Topic: WorldNetDaily
An April 20 WorldNetDaily article by Chelsea Schilling begins:
While CNN reporter Susan Roesgen became obviously upset when a Tax Day tea partier compared President Obama to Hitler, she showed no such concern when a protester did the same to President Bush in 2006.
Let's do a little fixing of the Internet, shall we?
While WorldNetDaily reporter Chelsea Schilling became obviously upset when a CNN reporter referenced a mask of President Bush with a Hitler haircut and mustache three years ago, she showed no such concern when her employer published numerous columns likening President Obama to Hitler and the Nazis.
Schilling's not the only WND reporter engaging in gross hypocrisy here. An April 20 article by Aaron Klein complains that Rosa Brooks, a former newspaper columnist who is now an adviser to anundersecretary of defense, once "claimed the Bush administration's Office of Legal Counsel arguments for prosecuting the war on terrorism were similar to tactics used by Hitler." Like Schilling, at no point does Klein acknowledge, let alone object to, the numerous smears of Obama-as-Nazi his employer has published.

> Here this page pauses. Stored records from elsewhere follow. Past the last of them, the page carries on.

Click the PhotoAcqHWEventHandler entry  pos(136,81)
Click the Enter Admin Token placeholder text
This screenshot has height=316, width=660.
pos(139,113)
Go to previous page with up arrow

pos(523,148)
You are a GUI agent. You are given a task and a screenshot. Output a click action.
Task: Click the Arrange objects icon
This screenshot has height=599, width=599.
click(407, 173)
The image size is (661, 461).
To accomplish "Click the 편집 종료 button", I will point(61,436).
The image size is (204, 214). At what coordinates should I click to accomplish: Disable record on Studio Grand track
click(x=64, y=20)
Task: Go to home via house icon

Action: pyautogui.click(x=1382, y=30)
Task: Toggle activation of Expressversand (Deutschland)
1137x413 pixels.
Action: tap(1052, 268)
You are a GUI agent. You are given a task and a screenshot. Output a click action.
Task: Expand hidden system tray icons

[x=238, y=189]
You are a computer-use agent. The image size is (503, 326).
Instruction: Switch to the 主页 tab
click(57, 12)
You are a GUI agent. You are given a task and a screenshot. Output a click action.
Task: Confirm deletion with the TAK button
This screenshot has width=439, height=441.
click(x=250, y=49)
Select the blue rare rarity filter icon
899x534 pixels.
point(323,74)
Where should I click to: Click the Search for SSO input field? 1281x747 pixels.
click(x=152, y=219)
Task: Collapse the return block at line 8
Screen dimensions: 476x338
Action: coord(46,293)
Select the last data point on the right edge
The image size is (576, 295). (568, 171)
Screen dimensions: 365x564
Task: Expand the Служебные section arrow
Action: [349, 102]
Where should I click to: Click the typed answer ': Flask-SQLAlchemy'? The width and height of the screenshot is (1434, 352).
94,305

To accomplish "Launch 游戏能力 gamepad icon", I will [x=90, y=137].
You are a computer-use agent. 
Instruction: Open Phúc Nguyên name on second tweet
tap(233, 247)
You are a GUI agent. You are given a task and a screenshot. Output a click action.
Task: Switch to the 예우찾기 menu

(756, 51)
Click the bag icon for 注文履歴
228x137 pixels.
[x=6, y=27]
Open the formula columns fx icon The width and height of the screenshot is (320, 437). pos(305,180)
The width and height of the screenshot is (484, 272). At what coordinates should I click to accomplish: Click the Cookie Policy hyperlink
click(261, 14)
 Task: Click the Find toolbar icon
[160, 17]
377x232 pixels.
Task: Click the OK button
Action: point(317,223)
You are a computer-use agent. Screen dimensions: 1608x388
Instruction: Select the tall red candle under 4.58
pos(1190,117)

The headline for Klein's article misleadingly asserts, "Pentagon official blames U.S. for al-Qaida attacks." Brooks claimed no such thing, and Klein doesn't make that specific claim; he writes that Brooks' statement that "Today, the chickens are coming home to roost" is evidence that Brooks "inferred attacks against the U.S. were a result of torture policies." Klein, by the way, makes no effort to disprove Brooks' claim.